In May this year. the Gucci Instagram handle carried a series of posts excerpted from Creative Director Alessandro Michele’s diary written during the pandemic, in which he evaluates his work, and the future of fashion. “These days of confinement, in a suspended time that we can hardly imagine as free,” Michele wrote, “I try to ask myself what is the meaning of my actions. It’s a vital and urgent questioning of me, which demands a careful pause and delicate listening.”

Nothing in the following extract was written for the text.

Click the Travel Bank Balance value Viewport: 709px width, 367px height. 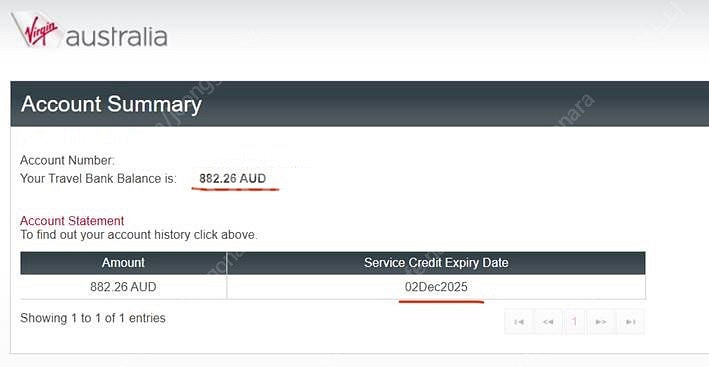coord(232,179)
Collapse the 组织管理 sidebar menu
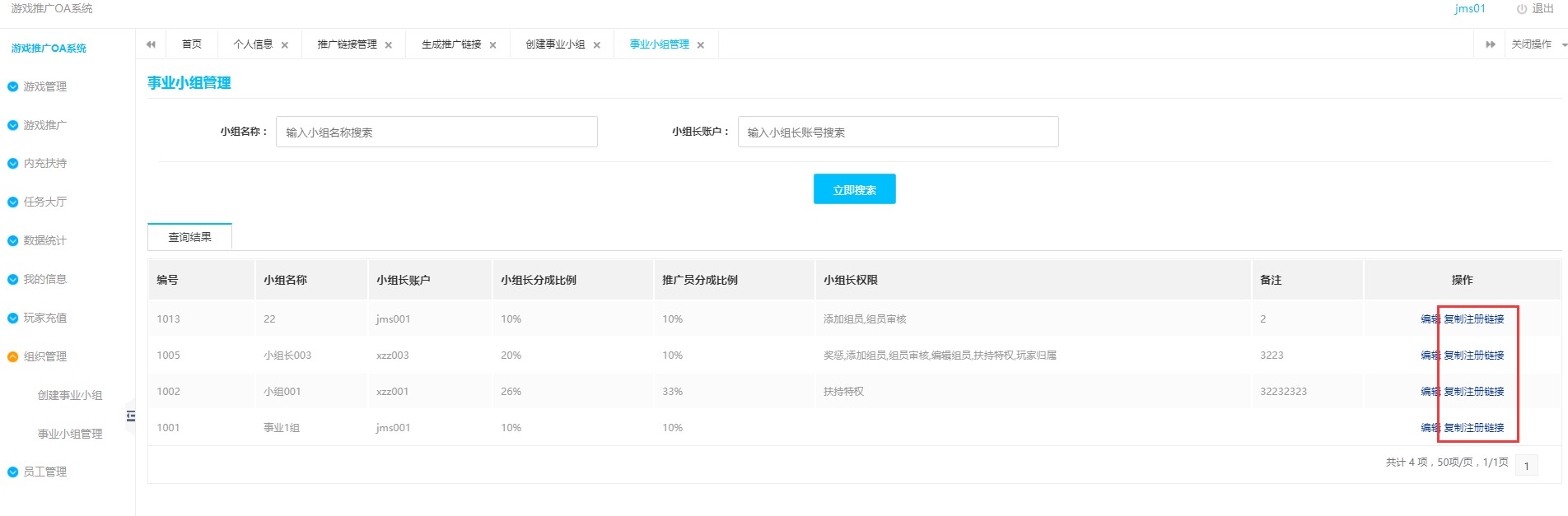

A few days later, in another excerpt, he made a startling announcement: “I will abandon the worn-out ritual of seasonalities and shows to regain a new cadence, closer to my expressive call. We will meet just twice a year, to share the chapters of a new story... I would like to leave behind the paraphernalia of leitmotifs that colonised our prior world: cruise, pre-fall, spring-summer, fall-winter.” Gucci, as he announced, will be, going forward, cutting down the number of annual fashion shows it organises from five to two. It was a piece of news that stunned the world of fashion. Gucci was upending a tradition that went back decades.
Michele’s main reason for making this decision, a careful reading of his diary reveals, was his fears about climate change and a desire to work towards sustainability. “Our reckless actions have burned the house we live in,” he said in another post, “We conceived of ourselves as separated from nature, we felt cunning and almighty. We usurped nature. We dominated it and wounded it.”